The Struggle is Real: AI Fails at Telling Time
These days, artificial intelligence has become incredibly advanced, capable of generating photorealistic images, writing novels, and even predicting protein structures. However, recent research has revealed that it often struggles with a very basic task: telling time.
The Study
Researchers at Edinburgh University have conducted an experiment to test the ability of seven well-known multimodal large language models to answer time-related questions based on different images of clocks or calendars. The study, which is forthcoming in April and currently hosted on the preprint server arXiv, demonstrates that these language models have difficulty with these basic tasks.
The Importance of Time
The ability to interpret and reason about time from visual inputs is critical for many real-world applications, ranging from event scheduling to autonomous systems. Despite advances in multimodal large language models, most work has focused on object detection, image captioning, or scene understanding, leaving temporal inference underexplored.
The Models Tested
The team tested several models, including OpenAI’s GPT-4o and GPT-o1, Google DeepMind’s Gemini 2.0, Anthropic’s Claude 3.5 Sonnet, Meta’s Llama 3.2-11B-Vision-Instruct, Alibaba’s Qwen2-VL7B-Instruct, and ModelBest’s MiniCPM-V-2.6. They fed these models different images of analog clocks, including those with Roman numerals, different dial colors, and some missing the seconds hand, as well as 10 years of calendar images.
The Tasks
For the clock images, the researchers asked the models to identify the time shown on the clock in the given image. For the calendar images, they asked simple questions such as "what day of the week is New Year’s Day?" and more challenging queries like "what is the 153rd day of the year?"
The Challenges
Analogue clock reading and calendar comprehension involve intricate cognitive steps, requiring fine-grained visual recognition and non-trivial numerical reasoning. The researchers found that the AI systems did not perform well, reading the time on analog clocks correctly less than 25% of the time.
The Results
The models struggled with clocks bearing Roman numerals and stylized hands, as well as those lacking a seconds hand altogether.
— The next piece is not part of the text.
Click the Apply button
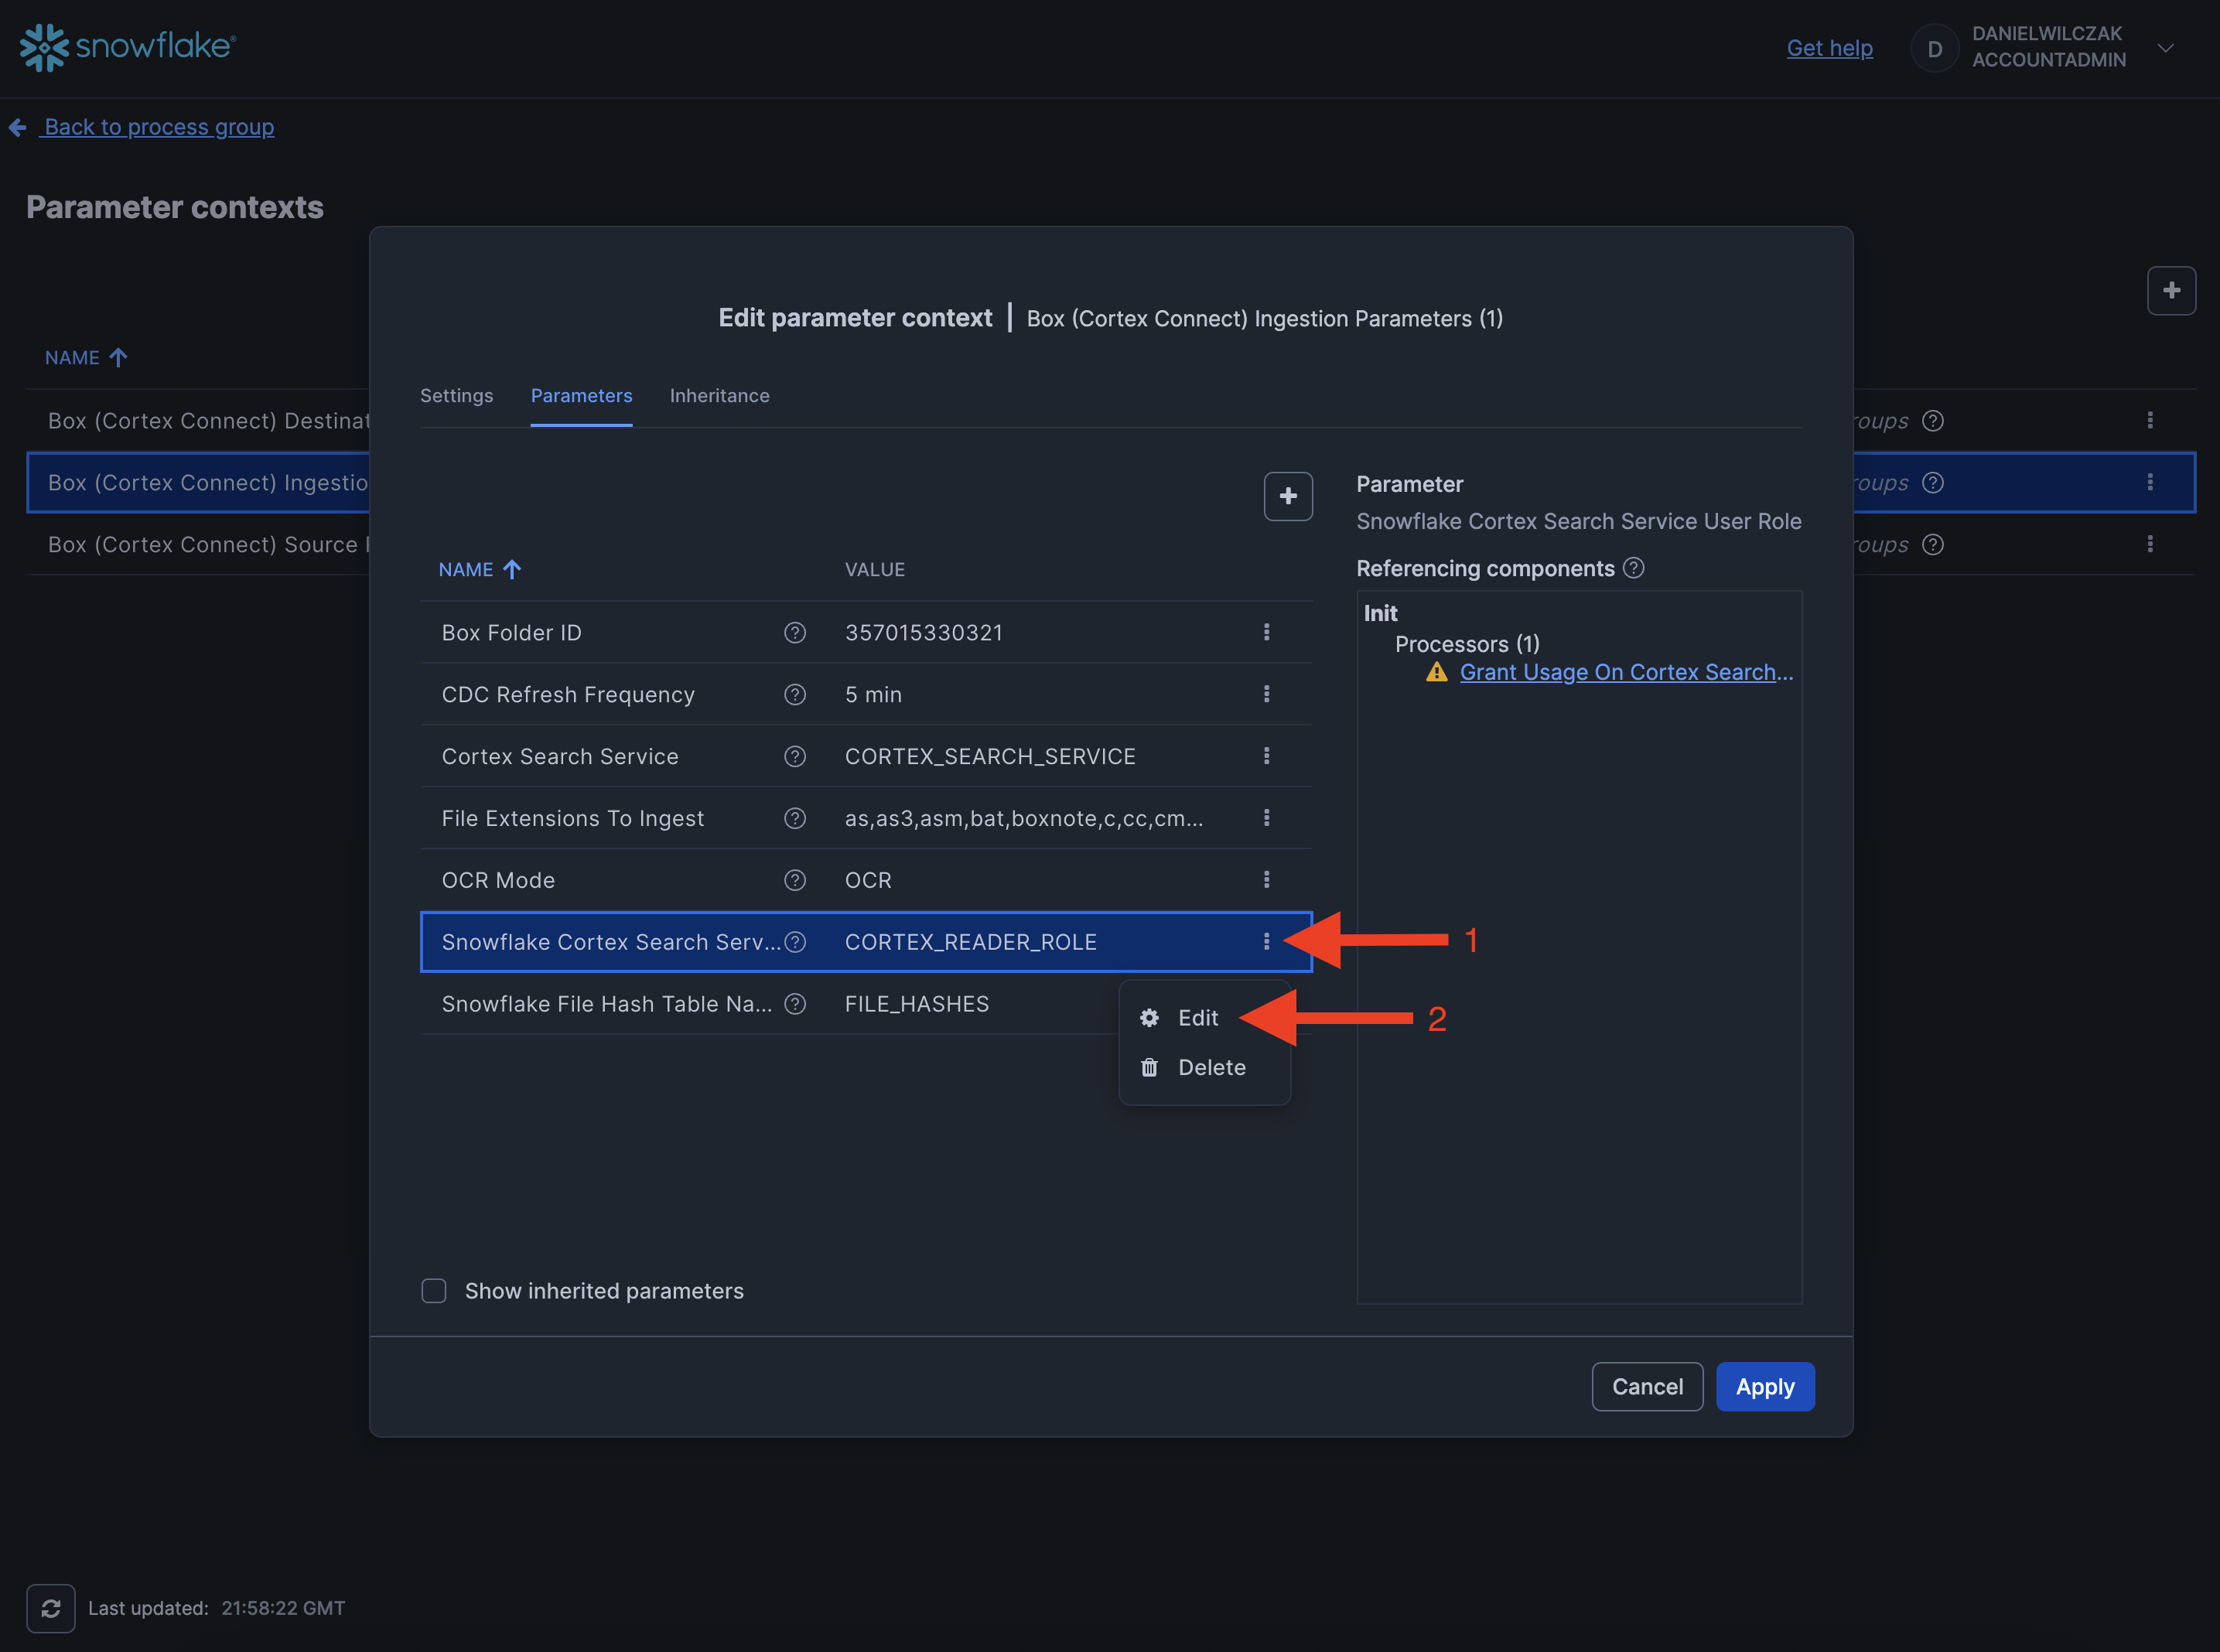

Google’s Gemini-2.0 scored highest on the clock task, while GPT-o1 was accurate on the calendar task 80% of the time. However, even the most successful model made mistakes about 20% of the time.
The Conclusion
The study’s findings highlight a significant gap in the ability of AI to carry out basic skills that are easy for humans. "Most people can tell the time and use calendars from an early age," said Rohit Saxena, a co-author of the study and PhD student at the University of Edinburgh’s School of Informatics. "These shortfalls must be addressed if AI systems are to be successfully integrated into time-sensitive, real-world applications, such as scheduling, automation, and assistive technologies." While AI may be able to complete your homework, don’t count on it sticking to any deadlines.